───── Extracted text
Superior Court of Delaware, Sussex County
Sep 26, 2006
C.A. 06A-03-003 ESB (Del. Super. Ct. Sep. 26, 2006)

Opinion

C.A. 06A-03-003 ESB.

Submitted: June 20, 2006.

September 26, 2006.

Michael A. Shade, Millsboro, DE,

Wal-Mart Associates, Inc. c/o Talx UCM Services, Inc. Attention: Kathleen Jones Claims Service Representative St. Louis, MO


Dear Mr. Shade and Ms. Jones:

This is my decision on Michael A. Shade's ("Shade") appeal of the Unemployment Insurance Appeal Board's (the "UIAB") denial of his application for unemployment benefits. Shade worked as a sales associate for Wal-Mart Associates, Inc. ("Wal-Mart"). Wal-Mart terminated Shade after he screamed obscenities at an assistant store manager. Shade filed an application for unemployment benefits. The Claims Deputy, Appeals Referee and UIAB all concluded that Wal-Mart had "just cause" for terminating Shade. Shade then filed a timely appeal with this Court.

STATEMENT OF FACTS

Shade went to a Wal-Mart store about an hour before he was supposed to start work there to go shopping on November 4, 2005. Just as a customer was about to back into a parking spot, Shade pulled into it. The customer asked Shade to move, which he did. However, instead of parking in the employee parking area, as required by Wal-Mart, Shade parked in front of the store. Thomas Ludwig, an assistant store manager, saw Shade do this. He went outside and told Shade to move his vehicle. Shade, with his tires squealing, moved to the employee parking area. Ludwig then walked over to Shade and asked him, "What the h____ is your problem?" Shade responded, "This is not Wal-Mart's f____ing parking lot!" Shade then clocked-in and went to work. He later demanded an apology from the assistant store manager. Wal-Mart terminated Shade that day.

STANDARD OF REVIEW

The Supreme Court and this Court repeatedly have emphasized the limited appellate review of the factual findings of an administrative agency. On appeal from a decision of the UIAB, this Court is limited to a determination of whether there is substantial evidence in the record sufficient to support the UIAB's findings, and that such findings are free from legal error. Substantial evidence means such relevant evidence as a reasonable mind might accept as adequate to support a conclusion. The UIAB's findings are conclusive and will be affirmed if supported by "competent evidence having probative value." The appellate court does not weigh the evidence, determine questions of credibility, or make its own factual findings. It merely determines if the evidence is legally adequate to support the agency's factual findings. Absent an error of law, the UIAB's decision will not be disturbed where there is substantial evidence to support its conclusions.

Employment Ins. Appeals Board of the Dept. of Labor v. Duncan, 337 A.2d 308, 309 (Del. 1975); Longobardi v. Unemployment Ins. Appeal Board, 287 A.2d 690, 692 (Del.Super.Ct. 1971), aff'd 293 A.2d 295 (Del. 1972).

Oceanport Ind. v. Wilmington Stevedores, 636 A.2d 892, 899 (Del. 1994); Battisa v. Chrysler Corp., 517 A.2d 295, 297 (Del.), app. dism., 515 A.2d 397 (Del. 1986).

Geegan v. Unemployment Compensation Commission, 76 A.2d 116, 117 (Del. 1950).
──────────
───── Records provided
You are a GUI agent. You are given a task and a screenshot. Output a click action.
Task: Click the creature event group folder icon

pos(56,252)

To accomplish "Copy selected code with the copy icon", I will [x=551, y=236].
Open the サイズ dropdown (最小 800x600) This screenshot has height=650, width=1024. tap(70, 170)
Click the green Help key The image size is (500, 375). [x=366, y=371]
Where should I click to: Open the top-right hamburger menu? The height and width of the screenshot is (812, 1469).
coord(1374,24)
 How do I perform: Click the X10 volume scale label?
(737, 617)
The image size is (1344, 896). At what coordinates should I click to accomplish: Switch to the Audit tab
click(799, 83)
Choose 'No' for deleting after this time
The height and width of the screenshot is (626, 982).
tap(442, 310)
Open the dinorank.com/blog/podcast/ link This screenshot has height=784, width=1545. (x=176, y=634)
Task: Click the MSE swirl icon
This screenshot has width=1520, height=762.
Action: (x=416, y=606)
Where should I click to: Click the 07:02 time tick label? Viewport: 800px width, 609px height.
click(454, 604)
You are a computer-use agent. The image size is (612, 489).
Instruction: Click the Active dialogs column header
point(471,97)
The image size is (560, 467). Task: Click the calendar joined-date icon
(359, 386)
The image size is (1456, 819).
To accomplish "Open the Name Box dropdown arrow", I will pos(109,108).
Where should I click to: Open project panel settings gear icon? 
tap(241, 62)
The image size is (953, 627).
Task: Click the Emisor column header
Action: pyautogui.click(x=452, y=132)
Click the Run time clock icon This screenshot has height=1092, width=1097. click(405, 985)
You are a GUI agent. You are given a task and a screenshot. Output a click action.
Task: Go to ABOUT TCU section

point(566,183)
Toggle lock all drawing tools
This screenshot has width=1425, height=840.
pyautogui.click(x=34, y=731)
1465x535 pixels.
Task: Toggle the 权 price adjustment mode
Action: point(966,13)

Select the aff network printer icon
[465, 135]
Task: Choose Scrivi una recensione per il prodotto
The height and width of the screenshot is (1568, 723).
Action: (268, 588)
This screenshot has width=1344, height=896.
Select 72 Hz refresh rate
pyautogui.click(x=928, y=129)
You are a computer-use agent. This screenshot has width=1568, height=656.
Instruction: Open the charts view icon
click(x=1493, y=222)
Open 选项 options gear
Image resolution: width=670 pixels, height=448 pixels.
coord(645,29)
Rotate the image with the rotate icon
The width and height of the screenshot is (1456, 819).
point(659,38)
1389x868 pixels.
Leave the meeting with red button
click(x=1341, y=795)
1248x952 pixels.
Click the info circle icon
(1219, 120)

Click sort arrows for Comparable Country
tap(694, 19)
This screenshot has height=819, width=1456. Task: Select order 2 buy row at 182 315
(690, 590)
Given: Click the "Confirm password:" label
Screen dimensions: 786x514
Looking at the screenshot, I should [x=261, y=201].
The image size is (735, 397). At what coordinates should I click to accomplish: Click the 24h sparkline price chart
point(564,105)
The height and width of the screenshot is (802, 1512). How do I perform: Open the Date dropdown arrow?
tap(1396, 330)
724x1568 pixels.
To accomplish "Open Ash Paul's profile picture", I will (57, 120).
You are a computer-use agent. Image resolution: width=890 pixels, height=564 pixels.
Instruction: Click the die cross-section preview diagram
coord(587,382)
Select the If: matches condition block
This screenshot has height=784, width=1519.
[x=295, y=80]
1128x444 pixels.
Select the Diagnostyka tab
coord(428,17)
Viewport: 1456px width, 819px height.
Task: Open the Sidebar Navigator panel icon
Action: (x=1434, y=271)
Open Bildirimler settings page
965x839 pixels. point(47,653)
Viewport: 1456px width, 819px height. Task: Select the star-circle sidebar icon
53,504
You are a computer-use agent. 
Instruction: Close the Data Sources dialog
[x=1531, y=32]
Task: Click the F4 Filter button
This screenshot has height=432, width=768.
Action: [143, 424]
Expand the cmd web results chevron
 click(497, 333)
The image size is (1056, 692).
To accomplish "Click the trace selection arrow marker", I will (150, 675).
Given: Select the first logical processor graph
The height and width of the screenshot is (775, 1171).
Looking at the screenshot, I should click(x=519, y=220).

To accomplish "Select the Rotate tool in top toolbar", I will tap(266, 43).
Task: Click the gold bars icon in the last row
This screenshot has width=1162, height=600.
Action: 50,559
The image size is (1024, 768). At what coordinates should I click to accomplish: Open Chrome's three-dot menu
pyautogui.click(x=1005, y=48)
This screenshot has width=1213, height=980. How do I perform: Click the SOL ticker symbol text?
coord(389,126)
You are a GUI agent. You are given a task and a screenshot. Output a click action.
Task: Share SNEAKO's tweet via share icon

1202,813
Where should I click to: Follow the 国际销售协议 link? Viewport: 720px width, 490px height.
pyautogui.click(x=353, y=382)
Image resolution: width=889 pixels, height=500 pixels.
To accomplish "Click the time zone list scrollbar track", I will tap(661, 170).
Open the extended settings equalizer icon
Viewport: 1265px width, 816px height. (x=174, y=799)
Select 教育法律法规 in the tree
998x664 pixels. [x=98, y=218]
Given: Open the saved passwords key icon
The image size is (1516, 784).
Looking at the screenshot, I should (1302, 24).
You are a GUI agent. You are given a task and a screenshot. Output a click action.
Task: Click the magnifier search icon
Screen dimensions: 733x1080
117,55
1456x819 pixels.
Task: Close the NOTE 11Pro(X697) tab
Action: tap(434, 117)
──────────
Exercise directions -
Continue the Delaware court opinion on Shade's unemployment benefits appeal from the point where it ends. The items were taken from a separate source.

Exercise response -
Johnson v. Chrysler Corp., 312 A.2d 64, 66 (Del. 1965).

29 Del.C. § 10142(d).

Dellachiesa v. General Motors Corp., 140 A.2d 137 (Del.Super.Ct. 1958).

DISCUSSION

The UIAB concluded that Wal-Mart had "just cause" to terminate Shade because of his behavior and use of obscenities. Shade argues that the UIAB's conclusion is incorrect because Wal-Mart could not, in his view, terminate him for how he behaves, or what he says, when he is off-duty. Shade also argues that his statements, although they are admittedly obscene, are protected by the First Amendment to the United States Constitution.

When an employer terminates an employee, the burden is on the employer to show the employee was terminated for "just cause." "Just cause" is defined as a "wilful or wanton act or pattern of conduct in violation of the employer's interest, the employee's duties, or the employee's expected standard of conduct." It is well-established that an employee's duty to abide by his employer's interests and rules continues while the employee is off-duty. If the employee's conduct while he is off-duty leads to his discharge, then the employee may be ineligible for unemployment benefits if his misconduct was related to his work. Disrespectful behavior toward management has been found by this Court to constitute "just cause" for termination. Similarly, shouting obscenities at work has been found by this Court to be willful misconduct.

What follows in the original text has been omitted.